Inventory / Two by Two

Counting the animals in the zoo

Jeffrey Kastner

“Inventory” is a column that examines or presents a list, catalogue, or register.

While the practice of keeping wild animals may be traced back deep into antiquity—archeological records suggest that the ancient Egyptian capital of Hierakonpolis was the site of a menagerie containing hippopotami, elephants, baboons, and other exotic species as early as 3500 BCE—it wasn’t until the late eighteenth century that “zoos” emerged as civic amenities, and well into the twentieth before field-wide standards for their operation began to be established. As zoos evolved from repositories for unusual animals into scientific centers focused on conservation research, record keeping and information sharing became increasingly crucial. Central to these efforts is the annual inventorying of all the individual organisms—from lions and giraffes to ants and worms—held by a given zoo. Since the early 1970s, the data from these inventories, which some institutions like the London Zoo have turned into public relations events, have been amassed by and shared through the International Species Information System (ISIS), a non-profit organization based in Minneapolis that currently gathers information from over nine hundred participating zoos around the world. Jeffrey Kastner spoke by phone with Nathan Flesness, ISIS’s science director, about the history of animal inventories and his organization’s role in contemporary zoological practice.

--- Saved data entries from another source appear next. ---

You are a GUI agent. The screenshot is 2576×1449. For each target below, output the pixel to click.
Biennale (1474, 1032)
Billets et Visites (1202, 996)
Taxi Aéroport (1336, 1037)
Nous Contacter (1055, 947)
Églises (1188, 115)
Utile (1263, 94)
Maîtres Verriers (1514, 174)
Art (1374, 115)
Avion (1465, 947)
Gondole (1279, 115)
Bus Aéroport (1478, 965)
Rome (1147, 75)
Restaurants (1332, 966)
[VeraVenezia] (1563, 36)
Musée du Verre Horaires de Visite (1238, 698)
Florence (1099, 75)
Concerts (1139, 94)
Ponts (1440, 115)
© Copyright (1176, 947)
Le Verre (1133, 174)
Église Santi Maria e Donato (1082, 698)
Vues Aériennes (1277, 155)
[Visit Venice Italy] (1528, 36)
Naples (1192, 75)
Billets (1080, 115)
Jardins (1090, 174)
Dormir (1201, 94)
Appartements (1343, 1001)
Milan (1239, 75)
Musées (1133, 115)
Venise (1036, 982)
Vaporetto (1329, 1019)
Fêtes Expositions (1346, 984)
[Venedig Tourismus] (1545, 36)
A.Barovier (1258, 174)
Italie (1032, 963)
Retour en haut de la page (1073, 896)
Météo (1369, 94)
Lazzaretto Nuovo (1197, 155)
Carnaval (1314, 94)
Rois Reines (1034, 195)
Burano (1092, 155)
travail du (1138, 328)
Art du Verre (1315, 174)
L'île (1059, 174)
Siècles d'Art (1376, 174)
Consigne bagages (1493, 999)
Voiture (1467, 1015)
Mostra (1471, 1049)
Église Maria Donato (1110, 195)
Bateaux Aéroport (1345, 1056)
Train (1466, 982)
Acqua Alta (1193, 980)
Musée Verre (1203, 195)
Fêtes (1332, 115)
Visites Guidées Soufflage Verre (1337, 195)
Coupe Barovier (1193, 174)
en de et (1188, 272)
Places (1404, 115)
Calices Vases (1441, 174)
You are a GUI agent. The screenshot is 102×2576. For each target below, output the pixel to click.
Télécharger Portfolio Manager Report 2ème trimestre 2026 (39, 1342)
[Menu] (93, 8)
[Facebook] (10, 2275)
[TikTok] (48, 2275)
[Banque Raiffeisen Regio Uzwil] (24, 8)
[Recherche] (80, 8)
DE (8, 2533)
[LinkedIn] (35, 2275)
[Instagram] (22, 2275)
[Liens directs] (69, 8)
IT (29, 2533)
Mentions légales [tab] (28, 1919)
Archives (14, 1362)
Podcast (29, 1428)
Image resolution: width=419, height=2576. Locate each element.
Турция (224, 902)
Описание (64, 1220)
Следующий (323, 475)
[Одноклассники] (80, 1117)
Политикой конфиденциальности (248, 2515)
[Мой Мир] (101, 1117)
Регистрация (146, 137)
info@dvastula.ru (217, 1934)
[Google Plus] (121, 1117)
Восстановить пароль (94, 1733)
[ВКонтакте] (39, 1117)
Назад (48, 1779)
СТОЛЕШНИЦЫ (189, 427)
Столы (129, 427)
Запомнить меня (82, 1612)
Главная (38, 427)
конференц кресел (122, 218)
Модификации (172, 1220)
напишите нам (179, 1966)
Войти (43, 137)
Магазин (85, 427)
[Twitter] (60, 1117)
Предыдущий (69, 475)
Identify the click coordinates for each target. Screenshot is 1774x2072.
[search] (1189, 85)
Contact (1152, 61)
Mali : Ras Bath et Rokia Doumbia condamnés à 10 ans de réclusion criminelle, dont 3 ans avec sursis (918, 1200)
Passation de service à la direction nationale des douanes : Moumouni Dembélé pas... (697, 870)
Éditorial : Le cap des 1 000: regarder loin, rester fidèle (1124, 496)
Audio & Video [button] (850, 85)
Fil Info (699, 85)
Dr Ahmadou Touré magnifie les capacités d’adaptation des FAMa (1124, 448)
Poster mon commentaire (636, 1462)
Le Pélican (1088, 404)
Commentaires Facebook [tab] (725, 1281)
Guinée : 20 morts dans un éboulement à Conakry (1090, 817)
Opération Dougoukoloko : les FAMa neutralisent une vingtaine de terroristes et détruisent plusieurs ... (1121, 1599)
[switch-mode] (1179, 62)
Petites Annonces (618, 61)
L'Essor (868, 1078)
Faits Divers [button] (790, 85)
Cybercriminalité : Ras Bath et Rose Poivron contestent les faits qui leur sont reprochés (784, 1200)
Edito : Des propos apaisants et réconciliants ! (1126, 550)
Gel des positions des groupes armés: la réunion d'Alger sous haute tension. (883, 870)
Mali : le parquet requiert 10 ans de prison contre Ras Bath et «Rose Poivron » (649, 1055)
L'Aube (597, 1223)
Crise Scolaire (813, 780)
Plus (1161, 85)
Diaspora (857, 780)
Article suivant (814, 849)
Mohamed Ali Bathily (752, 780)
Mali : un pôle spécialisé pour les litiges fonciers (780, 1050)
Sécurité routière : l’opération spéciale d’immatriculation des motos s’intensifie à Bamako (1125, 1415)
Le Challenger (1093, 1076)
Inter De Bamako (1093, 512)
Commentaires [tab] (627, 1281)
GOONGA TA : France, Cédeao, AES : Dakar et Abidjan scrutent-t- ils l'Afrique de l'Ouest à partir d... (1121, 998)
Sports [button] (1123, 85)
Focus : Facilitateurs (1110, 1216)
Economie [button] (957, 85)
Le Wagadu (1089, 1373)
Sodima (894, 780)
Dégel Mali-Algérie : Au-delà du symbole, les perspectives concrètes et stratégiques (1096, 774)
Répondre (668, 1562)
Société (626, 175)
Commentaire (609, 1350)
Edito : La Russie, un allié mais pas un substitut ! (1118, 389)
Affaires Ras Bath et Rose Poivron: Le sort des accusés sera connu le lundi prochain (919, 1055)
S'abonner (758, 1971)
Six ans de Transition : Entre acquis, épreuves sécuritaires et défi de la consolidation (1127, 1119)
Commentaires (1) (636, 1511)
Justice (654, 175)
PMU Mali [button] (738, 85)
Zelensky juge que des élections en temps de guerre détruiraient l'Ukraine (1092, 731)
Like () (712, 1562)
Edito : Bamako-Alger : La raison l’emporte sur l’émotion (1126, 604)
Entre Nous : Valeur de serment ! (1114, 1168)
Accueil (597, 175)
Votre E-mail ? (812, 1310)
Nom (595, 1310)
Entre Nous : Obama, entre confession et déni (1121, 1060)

Cabinet: This year marks the fortieth anniversary of the founding of the International Species Information System (ISIS). How did it begin and what was going on in the field of zoo management at the time that made an organization like ISIS particularly timely?

Nathan Flesness: ISIS was founded by Ulysses Seal, a polymath who was faculty at the University of Minnesota in both biochemistry and wildlife. Through his work in comparative biochemistry, he had come in contact with people who were doing comparative endocrinology with exotic animals. Along the way, he was working on blood and discovered that neither the wildlife community nor the zoo community nor the national park community had any valid source for normal blood values for animals under their care. Part of the idea for ISIS came from the need to compile normal blood values for wildlife. Back then, if you ran a zoo and sent an animal’s blood sample to a lab, they would compare it to human norms, because that’s all they had.

That’s shocking.

Where would they get python and elephant norms? Seal started ISIS from a veterinary standpoint and then discovered that when he went back to the zoos that had brought him in to do blood sampling and asked if he could get the same giraffe or lion again because it was two years older, for instance, and he wanted to examine the affects of age, they would say, “Well, we’re not exactly sure which one that was.” They had vet records on specific cases, but not reliable, long-term individual animal logs. There were obviously a few animals that were distinguishable visually, but for most collections in most zoos, there weren’t reliable long-term records. Those were the record-keeping challenges in the 1970s when ISIS was founded.